Com oito anos de Volta à Ilha nas costas, um como atleta e os demais nos bastidores, dando apoio e doando torcida à equipe do meu marido, Marcio Henrique Doniak, eu naturalmente sabia que pra estar de pé às quatro da madrugada precisava deitar cedo. Dito e feito! Voltamos logo pra casa, mas quem disse que o sono vinha… Virei pra cá, pra lá, pra cá de novo, e assim foi a noite inteira. Acordando de hora em hora, ora impaciente ora consternada.
Da prova anterior pra esta, perdemos, pra sempre, dois grandes atletas, e não à toa, dois gigantes amigos. Dois jovens que se foram, sem chance de despedida. O Patrick, por volta dos 40, de ataque cardíaco fulminante. O Dijone, por volta dos 30, assassinado em Jurerê Internacional. De repente, pela primeira vez em anos, faltava o nome deles na ficha de inscrição. Sobrava saudades e vontade de honrar o exemplo que nos deixaram, elevando o espírito de equipe acima de qualquer vitória.
Nosso time, este ano, era formado por 10 atletas. Quatro conheciam a prova. Mas pra maioria seria tudo novidade: as regras, os colegas, o percurso, a torcida em cada posto de troca, aquela multidão de 3.700 atletas divididos em 400 equipes. Gente proveniente de quase todos os estados brasileiros e inclusive do exterior. Uma “muvuca” de vans, carros, motos e – pela primeira vez – lancha e banana boat – fornecidos pela organização em um dos trechos iniciais.
A Equipe Super-Saúde
Com 140 quilômetros, a Volta à Ilha atrai desde duplas profissionais até equipes de participação com 12 atletas que se revezam natureza afora, desbravando os quatro cantos da Ilha de Santa Catarina. Do confortável asfalto plano ao “Morro Maldito” do Sertão do Peri, com 15 quilômetros de extensão e uma largada íngreme de zerar o fôlego. Daí o apelido! Das dunas fofas e quentes às trilhas fechadas com acesso a pé, exclusivamente. Por isso, por mais que a gente conheça a prova, todos os anos ela se revela, surpreendente.

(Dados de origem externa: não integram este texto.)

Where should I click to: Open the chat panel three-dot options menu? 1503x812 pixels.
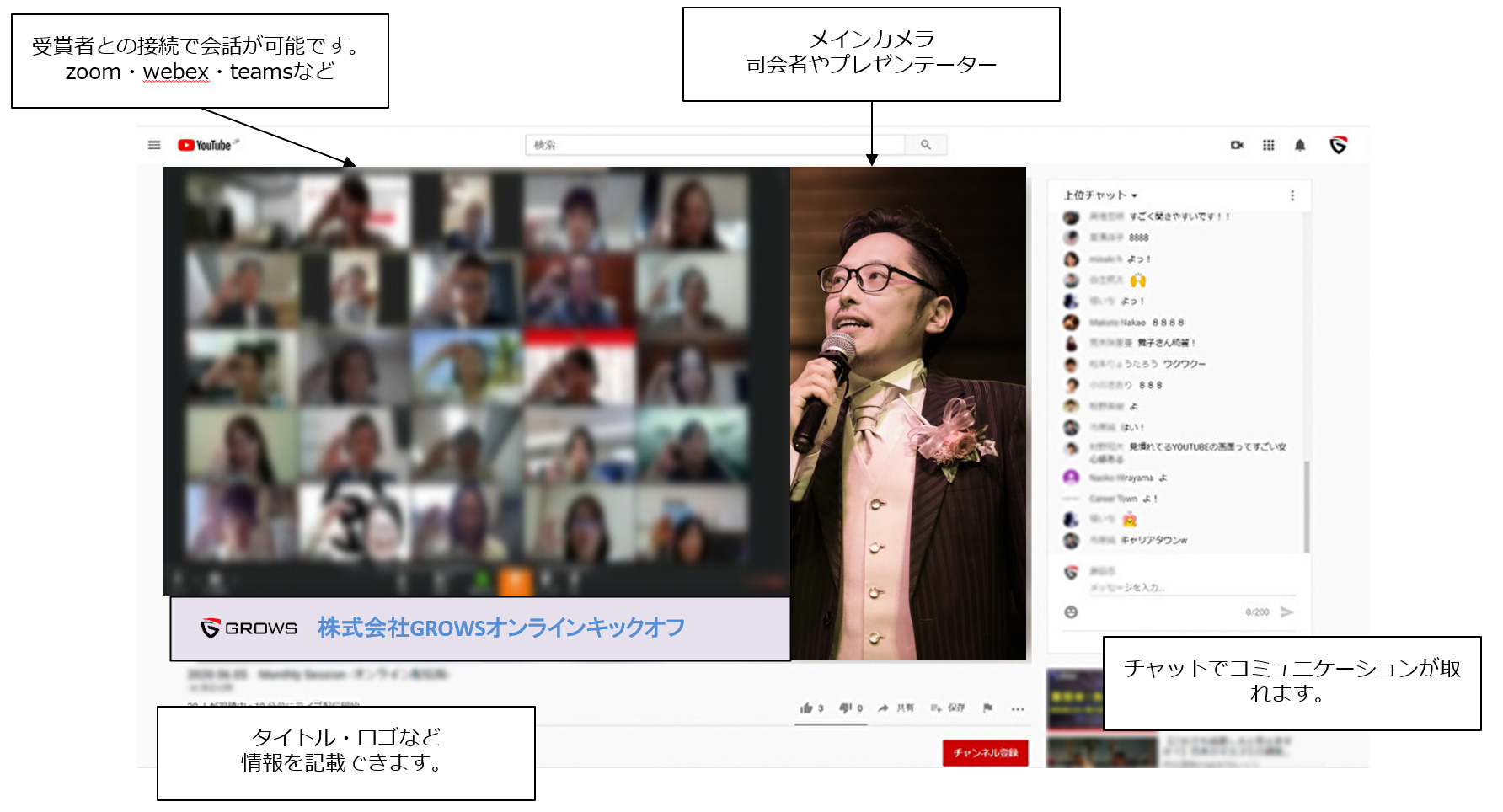click(1292, 195)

Nesta edição, as chances de chuva eram de 90%. Mas o predomínio foi de céu encoberto, pra sorte daqueles escalados pra correr ao meio-dia. No meu caso, fiz o segundo trecho, que liga o bairro João Paulo ao Saco Grande. Larguei por volta das 6 da manhã, com os postes acesos e os tênis luzindo, demarcando a escuridão. Meu cenário, ao contrário do ano passado, quando trilhei as areias de Jurerê, não tinha nada de atraente. A novidade então ficou por conta da solidão.
Em 2011, movida por inúmeras restrições, de fôlego, pressão arterial, anemia e outras inseguranças trazidas pela minha estreia com sol a pino, escalei meu marido pra me acompanhar, lado a lado, passo a passo. Esse ano, mais confiante, larguei sozinha. Em vez de parceiro, agora, ele era meu destino. A cada subida, quando o coração pedia trégua, era só nisso que eu pensava: preciso chegar lá, o quanto antes, porque o meu amor me espera.
Que sensação suprema. Que experiência superlativa. Que momento único: de emoção, de energia, de equilíbrio, de vida. Mais do que a fadiga, nessa hora impera a gratidão. Por estar viva, saudável, ter independência e autonomia. Ser casada no civil mas também no esporte, na crença de que os cuidados devem ser a quatro mãos e a evolução a quatro pés, na certeza de que a gente vai mais longe quando a cumplicidade supera a competição.
Todo corredor – e oxalá todo casal – deveria se dar uma oportunidade como essa, de participar de uma prova de revezamento. Passado o bastão, o compromisso permanece. É hora de inspirar o próximo. Incentivar o amigo. Torcer pro anônimo. Vibrar com o esforço de cada atleta. Porque cada um ali tem uma história diferente. Uma vitória só sua, sobre a preguiça, o sedentarismo, a doença, as limitações, os traumas, as exigências da rotina e todos os pesos que nos prendem.